┏━━

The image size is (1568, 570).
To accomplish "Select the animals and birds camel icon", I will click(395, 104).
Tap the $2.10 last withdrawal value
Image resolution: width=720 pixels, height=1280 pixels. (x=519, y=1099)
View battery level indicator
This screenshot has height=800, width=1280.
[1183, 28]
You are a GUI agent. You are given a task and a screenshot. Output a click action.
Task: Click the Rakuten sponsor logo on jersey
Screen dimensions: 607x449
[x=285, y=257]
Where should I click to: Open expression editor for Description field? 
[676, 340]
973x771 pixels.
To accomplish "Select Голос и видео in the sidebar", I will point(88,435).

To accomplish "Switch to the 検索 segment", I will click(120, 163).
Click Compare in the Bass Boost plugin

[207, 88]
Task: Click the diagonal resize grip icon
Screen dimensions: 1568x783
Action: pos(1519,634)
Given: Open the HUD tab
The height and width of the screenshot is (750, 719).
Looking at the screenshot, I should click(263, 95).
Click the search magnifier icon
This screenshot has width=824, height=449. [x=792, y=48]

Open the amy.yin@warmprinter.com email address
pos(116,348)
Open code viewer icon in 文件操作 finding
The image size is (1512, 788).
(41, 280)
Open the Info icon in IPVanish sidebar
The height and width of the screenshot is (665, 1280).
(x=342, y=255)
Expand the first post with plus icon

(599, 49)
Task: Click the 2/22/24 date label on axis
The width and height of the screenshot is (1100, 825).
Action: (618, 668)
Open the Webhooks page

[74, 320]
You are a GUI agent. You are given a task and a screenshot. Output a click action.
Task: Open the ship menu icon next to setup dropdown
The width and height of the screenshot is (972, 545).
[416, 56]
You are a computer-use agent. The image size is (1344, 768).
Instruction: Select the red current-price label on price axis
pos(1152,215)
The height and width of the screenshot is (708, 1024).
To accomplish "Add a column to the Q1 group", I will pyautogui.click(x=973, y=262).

┗━━

- _What you are asked to do_:
Print every record exactly as it was given.

- _Answer to this task_:
The image size is (1568, 570).
To accomplish "Select the animals and birds camel icon", I will click(395, 104).
Tap the $2.10 last withdrawal value
Image resolution: width=720 pixels, height=1280 pixels. (x=519, y=1099)
View battery level indicator
This screenshot has height=800, width=1280.
[1183, 28]
You are a GUI agent. You are given a task and a screenshot. Output a click action.
Task: Click the Rakuten sponsor logo on jersey
Screen dimensions: 607x449
[x=285, y=257]
Where should I click to: Open expression editor for Description field? 
[676, 340]
973x771 pixels.
To accomplish "Select Голос и видео in the sidebar", I will point(88,435).

To accomplish "Switch to the 検索 segment", I will click(120, 163).
Click Compare in the Bass Boost plugin

[207, 88]
Task: Click the diagonal resize grip icon
Screen dimensions: 1568x783
Action: pos(1519,634)
Given: Open the HUD tab
The height and width of the screenshot is (750, 719).
Looking at the screenshot, I should click(263, 95).
Click the search magnifier icon
This screenshot has width=824, height=449. [x=792, y=48]

Open the amy.yin@warmprinter.com email address
pos(116,348)
Open code viewer icon in 文件操作 finding
The image size is (1512, 788).
(41, 280)
Open the Info icon in IPVanish sidebar
The height and width of the screenshot is (665, 1280).
(x=342, y=255)
Expand the first post with plus icon

(599, 49)
Task: Click the 2/22/24 date label on axis
The width and height of the screenshot is (1100, 825).
Action: (618, 668)
Open the Webhooks page

[74, 320]
You are a GUI agent. You are given a task and a screenshot. Output a click action.
Task: Open the ship menu icon next to setup dropdown
The width and height of the screenshot is (972, 545).
[416, 56]
You are a computer-use agent. The image size is (1344, 768).
Instruction: Select the red current-price label on price axis
pos(1152,215)
The height and width of the screenshot is (708, 1024).
To accomplish "Add a column to the Q1 group", I will pyautogui.click(x=973, y=262).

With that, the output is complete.